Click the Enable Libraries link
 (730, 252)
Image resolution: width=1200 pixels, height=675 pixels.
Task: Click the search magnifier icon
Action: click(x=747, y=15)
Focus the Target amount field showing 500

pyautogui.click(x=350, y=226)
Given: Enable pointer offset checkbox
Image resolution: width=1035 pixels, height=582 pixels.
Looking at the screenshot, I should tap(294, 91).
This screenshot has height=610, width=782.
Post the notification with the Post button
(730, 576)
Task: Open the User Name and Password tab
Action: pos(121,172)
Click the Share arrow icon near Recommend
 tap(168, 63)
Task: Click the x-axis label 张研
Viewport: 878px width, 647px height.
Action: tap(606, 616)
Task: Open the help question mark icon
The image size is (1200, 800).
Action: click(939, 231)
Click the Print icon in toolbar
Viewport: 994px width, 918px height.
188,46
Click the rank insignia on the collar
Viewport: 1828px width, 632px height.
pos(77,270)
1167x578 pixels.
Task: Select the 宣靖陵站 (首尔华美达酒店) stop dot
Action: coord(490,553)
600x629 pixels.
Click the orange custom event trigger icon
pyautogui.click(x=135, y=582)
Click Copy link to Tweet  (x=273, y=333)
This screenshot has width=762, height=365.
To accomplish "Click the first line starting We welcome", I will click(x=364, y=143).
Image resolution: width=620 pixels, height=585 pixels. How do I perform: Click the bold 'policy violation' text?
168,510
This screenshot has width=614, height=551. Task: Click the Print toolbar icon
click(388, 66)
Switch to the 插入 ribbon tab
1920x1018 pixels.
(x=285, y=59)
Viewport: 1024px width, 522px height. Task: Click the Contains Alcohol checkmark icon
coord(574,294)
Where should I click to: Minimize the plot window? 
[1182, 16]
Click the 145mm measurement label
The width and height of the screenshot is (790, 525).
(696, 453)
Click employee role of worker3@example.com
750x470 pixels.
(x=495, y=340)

_Exercise directions_
Would it be possible to set down the full listing again, character for character?

_The answer_
Click the Enable Libraries link
 (730, 252)
Image resolution: width=1200 pixels, height=675 pixels.
Task: Click the search magnifier icon
Action: click(x=747, y=15)
Focus the Target amount field showing 500

pyautogui.click(x=350, y=226)
Given: Enable pointer offset checkbox
Image resolution: width=1035 pixels, height=582 pixels.
Looking at the screenshot, I should tap(294, 91).
This screenshot has height=610, width=782.
Post the notification with the Post button
(730, 576)
Task: Open the User Name and Password tab
Action: pos(121,172)
Click the Share arrow icon near Recommend
 tap(168, 63)
Task: Click the x-axis label 张研
Viewport: 878px width, 647px height.
Action: tap(606, 616)
Task: Open the help question mark icon
The image size is (1200, 800).
Action: click(939, 231)
Click the Print icon in toolbar
Viewport: 994px width, 918px height.
188,46
Click the rank insignia on the collar
Viewport: 1828px width, 632px height.
pos(77,270)
1167x578 pixels.
Task: Select the 宣靖陵站 (首尔华美达酒店) stop dot
Action: coord(490,553)
600x629 pixels.
Click the orange custom event trigger icon
pyautogui.click(x=135, y=582)
Click Copy link to Tweet  (x=273, y=333)
This screenshot has width=762, height=365.
To accomplish "Click the first line starting We welcome", I will click(x=364, y=143).
Image resolution: width=620 pixels, height=585 pixels. How do I perform: Click the bold 'policy violation' text?
168,510
This screenshot has width=614, height=551. Task: Click the Print toolbar icon
click(388, 66)
Switch to the 插入 ribbon tab
1920x1018 pixels.
(x=285, y=59)
Viewport: 1024px width, 522px height. Task: Click the Contains Alcohol checkmark icon
coord(574,294)
Where should I click to: Minimize the plot window? 
[1182, 16]
Click the 145mm measurement label
The width and height of the screenshot is (790, 525).
(696, 453)
Click employee role of worker3@example.com
750x470 pixels.
(x=495, y=340)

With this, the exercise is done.